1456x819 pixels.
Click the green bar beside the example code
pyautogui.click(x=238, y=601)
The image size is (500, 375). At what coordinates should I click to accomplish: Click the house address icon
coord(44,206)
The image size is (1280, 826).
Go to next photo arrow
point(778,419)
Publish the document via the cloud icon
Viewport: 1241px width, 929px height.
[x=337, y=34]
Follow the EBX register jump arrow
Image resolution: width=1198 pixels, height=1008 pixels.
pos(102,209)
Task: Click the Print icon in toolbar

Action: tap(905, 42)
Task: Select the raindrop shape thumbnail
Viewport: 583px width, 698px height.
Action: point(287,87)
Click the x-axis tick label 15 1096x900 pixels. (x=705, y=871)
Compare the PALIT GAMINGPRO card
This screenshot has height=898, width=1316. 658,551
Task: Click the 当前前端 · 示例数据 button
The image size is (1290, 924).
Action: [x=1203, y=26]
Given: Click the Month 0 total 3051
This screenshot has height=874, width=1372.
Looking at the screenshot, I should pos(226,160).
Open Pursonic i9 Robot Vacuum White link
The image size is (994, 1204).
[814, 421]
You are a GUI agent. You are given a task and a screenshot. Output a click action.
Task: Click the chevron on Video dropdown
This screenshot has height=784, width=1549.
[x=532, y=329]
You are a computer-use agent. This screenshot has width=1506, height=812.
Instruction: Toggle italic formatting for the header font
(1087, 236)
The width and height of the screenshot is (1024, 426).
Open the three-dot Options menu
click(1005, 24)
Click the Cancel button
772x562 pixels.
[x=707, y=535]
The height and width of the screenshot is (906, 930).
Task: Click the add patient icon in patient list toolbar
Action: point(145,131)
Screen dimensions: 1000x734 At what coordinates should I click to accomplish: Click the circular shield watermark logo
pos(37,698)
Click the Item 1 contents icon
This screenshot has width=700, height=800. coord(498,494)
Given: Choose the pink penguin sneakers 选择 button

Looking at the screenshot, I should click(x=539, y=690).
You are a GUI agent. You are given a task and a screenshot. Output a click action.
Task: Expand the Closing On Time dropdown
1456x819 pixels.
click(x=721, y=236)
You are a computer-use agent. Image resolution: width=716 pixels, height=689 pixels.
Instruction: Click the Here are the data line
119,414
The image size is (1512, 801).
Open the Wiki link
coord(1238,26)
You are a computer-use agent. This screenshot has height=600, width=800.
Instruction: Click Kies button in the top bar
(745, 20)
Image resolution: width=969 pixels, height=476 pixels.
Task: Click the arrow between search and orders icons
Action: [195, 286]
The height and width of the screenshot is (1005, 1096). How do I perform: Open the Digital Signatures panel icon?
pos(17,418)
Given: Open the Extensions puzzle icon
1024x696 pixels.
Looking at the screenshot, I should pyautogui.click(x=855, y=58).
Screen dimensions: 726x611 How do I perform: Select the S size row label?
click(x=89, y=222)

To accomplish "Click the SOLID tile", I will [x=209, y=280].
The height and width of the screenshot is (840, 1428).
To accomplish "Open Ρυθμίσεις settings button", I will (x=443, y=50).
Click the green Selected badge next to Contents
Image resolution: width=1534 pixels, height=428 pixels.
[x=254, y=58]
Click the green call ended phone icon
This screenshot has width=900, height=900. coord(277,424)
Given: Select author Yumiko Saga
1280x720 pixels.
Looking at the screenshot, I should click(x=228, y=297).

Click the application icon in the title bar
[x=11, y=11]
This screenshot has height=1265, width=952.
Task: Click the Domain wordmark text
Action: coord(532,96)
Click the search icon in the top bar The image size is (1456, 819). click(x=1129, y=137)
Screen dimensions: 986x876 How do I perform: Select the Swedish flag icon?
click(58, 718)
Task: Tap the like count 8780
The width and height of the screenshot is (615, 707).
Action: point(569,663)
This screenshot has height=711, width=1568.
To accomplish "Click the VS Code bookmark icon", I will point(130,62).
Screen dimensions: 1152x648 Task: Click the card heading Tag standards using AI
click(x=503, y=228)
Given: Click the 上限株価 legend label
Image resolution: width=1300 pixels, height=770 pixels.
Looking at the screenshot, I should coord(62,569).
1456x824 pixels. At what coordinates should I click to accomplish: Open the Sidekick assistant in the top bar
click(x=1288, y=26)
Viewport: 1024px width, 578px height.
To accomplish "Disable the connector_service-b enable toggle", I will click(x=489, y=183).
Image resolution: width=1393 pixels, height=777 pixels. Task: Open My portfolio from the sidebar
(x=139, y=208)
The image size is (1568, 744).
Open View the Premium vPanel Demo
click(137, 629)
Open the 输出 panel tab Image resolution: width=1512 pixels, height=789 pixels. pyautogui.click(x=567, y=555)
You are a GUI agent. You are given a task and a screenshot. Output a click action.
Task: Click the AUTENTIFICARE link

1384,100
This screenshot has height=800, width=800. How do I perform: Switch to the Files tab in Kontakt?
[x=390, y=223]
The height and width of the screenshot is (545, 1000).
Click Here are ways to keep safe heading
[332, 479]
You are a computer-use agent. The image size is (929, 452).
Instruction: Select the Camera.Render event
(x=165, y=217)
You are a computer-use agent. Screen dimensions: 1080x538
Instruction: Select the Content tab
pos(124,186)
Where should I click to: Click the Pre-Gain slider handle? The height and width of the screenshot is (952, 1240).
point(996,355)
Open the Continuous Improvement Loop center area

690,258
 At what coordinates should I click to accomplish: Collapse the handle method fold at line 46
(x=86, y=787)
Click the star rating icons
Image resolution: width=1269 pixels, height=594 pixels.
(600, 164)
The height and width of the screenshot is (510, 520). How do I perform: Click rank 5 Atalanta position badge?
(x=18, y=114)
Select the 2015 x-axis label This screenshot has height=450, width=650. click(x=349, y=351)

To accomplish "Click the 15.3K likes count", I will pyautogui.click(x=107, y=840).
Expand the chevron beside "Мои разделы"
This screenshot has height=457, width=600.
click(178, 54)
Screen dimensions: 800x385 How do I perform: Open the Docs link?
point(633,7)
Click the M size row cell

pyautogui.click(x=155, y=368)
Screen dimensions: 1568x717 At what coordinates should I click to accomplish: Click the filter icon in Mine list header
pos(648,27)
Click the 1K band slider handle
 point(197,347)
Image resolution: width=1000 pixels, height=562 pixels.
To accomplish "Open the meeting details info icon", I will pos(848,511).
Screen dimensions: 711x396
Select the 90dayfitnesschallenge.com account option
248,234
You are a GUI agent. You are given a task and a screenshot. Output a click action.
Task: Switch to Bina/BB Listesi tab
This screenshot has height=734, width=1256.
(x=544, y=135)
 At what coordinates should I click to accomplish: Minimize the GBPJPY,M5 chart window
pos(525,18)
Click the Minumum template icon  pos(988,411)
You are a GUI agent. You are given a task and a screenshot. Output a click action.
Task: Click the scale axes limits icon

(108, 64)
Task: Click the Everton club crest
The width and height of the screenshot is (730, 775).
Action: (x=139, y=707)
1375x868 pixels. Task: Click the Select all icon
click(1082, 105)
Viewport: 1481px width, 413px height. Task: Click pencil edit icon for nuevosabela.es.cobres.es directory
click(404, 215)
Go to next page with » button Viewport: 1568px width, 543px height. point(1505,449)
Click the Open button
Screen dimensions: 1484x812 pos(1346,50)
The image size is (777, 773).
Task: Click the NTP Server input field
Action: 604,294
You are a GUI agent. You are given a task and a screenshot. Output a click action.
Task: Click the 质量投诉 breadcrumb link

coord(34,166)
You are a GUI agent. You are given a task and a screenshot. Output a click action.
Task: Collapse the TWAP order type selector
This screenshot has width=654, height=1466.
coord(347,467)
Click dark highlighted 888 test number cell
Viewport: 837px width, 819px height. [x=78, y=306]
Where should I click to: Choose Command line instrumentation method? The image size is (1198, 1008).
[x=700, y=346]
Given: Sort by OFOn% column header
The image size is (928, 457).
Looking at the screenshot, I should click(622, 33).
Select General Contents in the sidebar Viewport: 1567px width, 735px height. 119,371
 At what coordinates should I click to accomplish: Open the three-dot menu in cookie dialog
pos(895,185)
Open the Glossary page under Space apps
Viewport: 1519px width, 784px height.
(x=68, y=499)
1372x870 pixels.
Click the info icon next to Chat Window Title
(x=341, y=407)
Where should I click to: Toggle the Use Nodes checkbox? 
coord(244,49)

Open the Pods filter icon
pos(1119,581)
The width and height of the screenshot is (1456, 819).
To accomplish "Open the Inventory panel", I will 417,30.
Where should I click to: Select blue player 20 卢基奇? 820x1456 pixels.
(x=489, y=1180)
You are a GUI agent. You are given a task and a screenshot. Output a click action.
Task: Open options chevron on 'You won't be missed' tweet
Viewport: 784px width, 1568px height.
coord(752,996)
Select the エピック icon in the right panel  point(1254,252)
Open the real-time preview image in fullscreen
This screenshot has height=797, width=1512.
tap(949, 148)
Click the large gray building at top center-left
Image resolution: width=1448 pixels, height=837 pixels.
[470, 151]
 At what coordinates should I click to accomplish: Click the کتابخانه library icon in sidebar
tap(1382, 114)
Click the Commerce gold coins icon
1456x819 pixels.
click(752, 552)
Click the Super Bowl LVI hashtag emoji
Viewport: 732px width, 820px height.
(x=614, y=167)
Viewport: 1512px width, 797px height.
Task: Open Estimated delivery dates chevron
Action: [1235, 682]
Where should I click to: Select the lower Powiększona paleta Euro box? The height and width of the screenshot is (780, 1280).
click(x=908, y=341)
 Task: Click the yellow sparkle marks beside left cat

= = = =

• SHORT EXERCISE: Print everything in the records above, unchanged, from the line containing "The height and width of the screenshot is (510, 520)." down to the line containing "Go to next page", including both of those lines.

• RESULT OF THE EXERCISE:
The height and width of the screenshot is (510, 520). How do I perform: Click rank 5 Atalanta position badge?
(x=18, y=114)
Select the 2015 x-axis label This screenshot has height=450, width=650. click(x=349, y=351)

To accomplish "Click the 15.3K likes count", I will pyautogui.click(x=107, y=840).
Expand the chevron beside "Мои разделы"
This screenshot has height=457, width=600.
click(178, 54)
Screen dimensions: 800x385 How do I perform: Open the Docs link?
point(633,7)
Click the M size row cell

pyautogui.click(x=155, y=368)
Screen dimensions: 1568x717 At what coordinates should I click to accomplish: Click the filter icon in Mine list header
pos(648,27)
Click the 1K band slider handle
 point(197,347)
Image resolution: width=1000 pixels, height=562 pixels.
To accomplish "Open the meeting details info icon", I will pos(848,511).
Screen dimensions: 711x396
Select the 90dayfitnesschallenge.com account option
248,234
You are a GUI agent. You are given a task and a screenshot. Output a click action.
Task: Switch to Bina/BB Listesi tab
This screenshot has height=734, width=1256.
(x=544, y=135)
 At what coordinates should I click to accomplish: Minimize the GBPJPY,M5 chart window
pos(525,18)
Click the Minumum template icon  pos(988,411)
You are a GUI agent. You are given a task and a screenshot. Output a click action.
Task: Click the scale axes limits icon

(108, 64)
Task: Click the Everton club crest
The width and height of the screenshot is (730, 775).
Action: (x=139, y=707)
1375x868 pixels. Task: Click the Select all icon
click(1082, 105)
Viewport: 1481px width, 413px height. Task: Click pencil edit icon for nuevosabela.es.cobres.es directory
click(404, 215)
Go to next page with » button Viewport: 1568px width, 543px height. point(1505,449)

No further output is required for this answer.